[Records of locating words and elements]
start
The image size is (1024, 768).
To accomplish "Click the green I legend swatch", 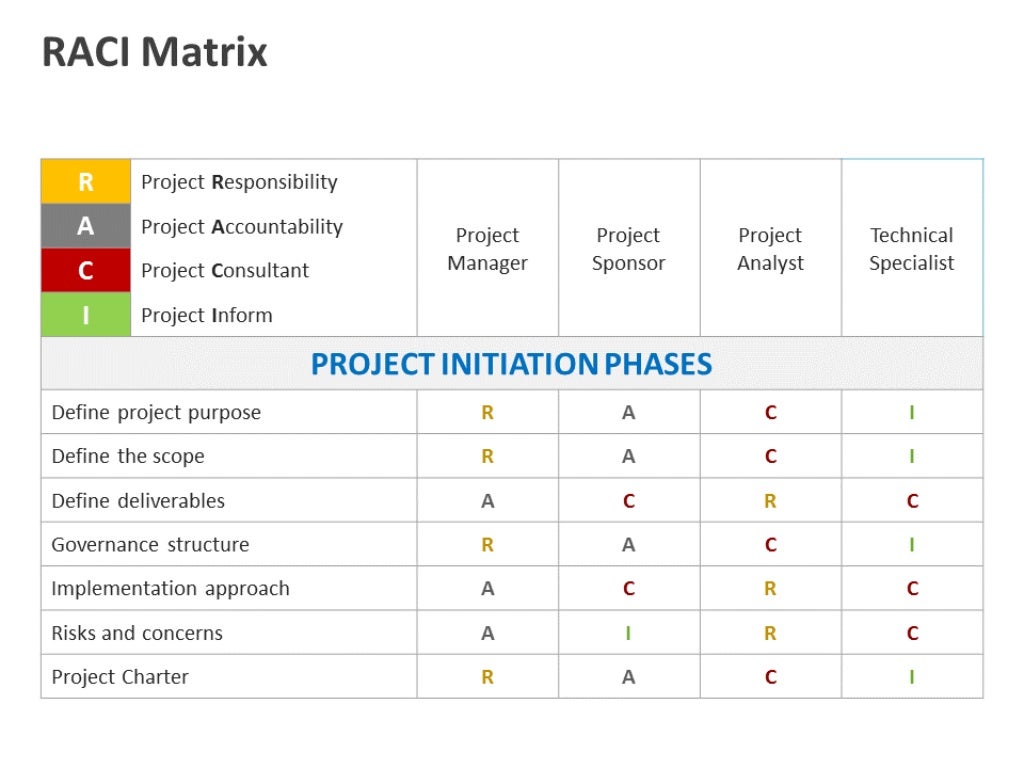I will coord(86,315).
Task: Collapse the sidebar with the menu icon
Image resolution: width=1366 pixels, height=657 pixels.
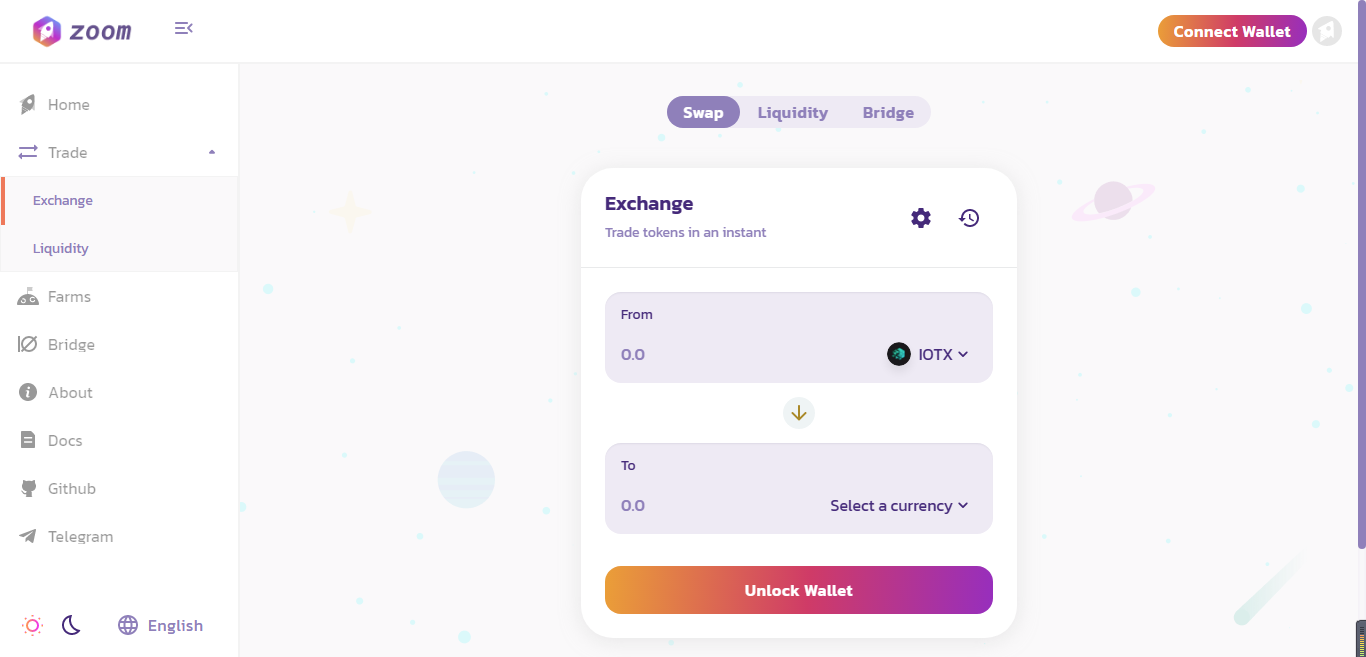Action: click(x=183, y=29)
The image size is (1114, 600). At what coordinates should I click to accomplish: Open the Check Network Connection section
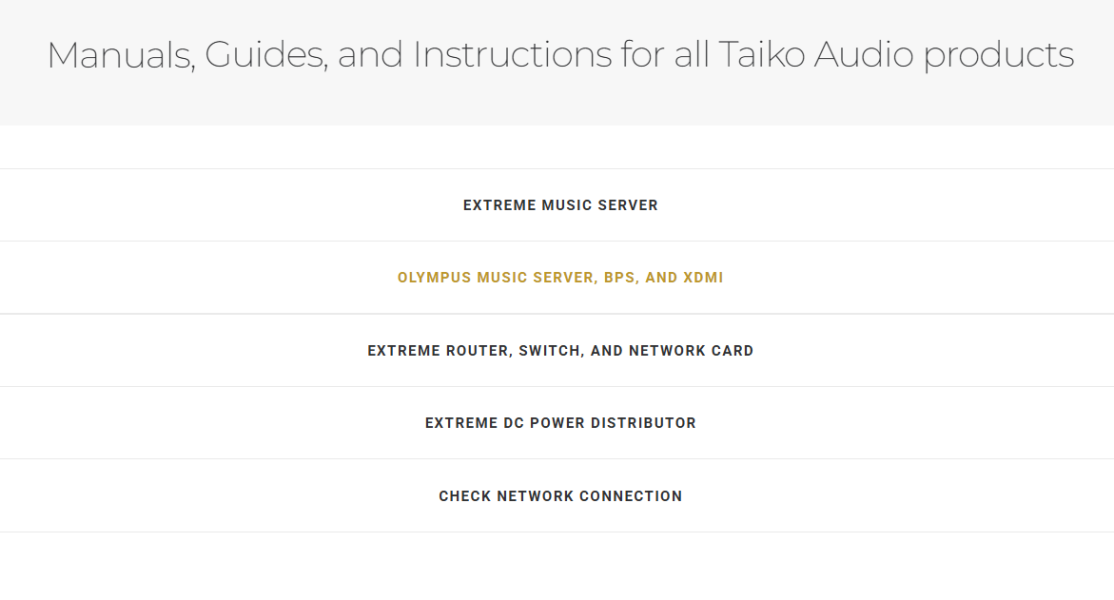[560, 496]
end
Return each line of the entries above that contains the string "size". Case counts, so match uppercase and lowercase letters exactly.

The image size is (1024, 768).
The image size is (1114, 600). At what coordinates should I click to accomplish: Open the Check Network Connection section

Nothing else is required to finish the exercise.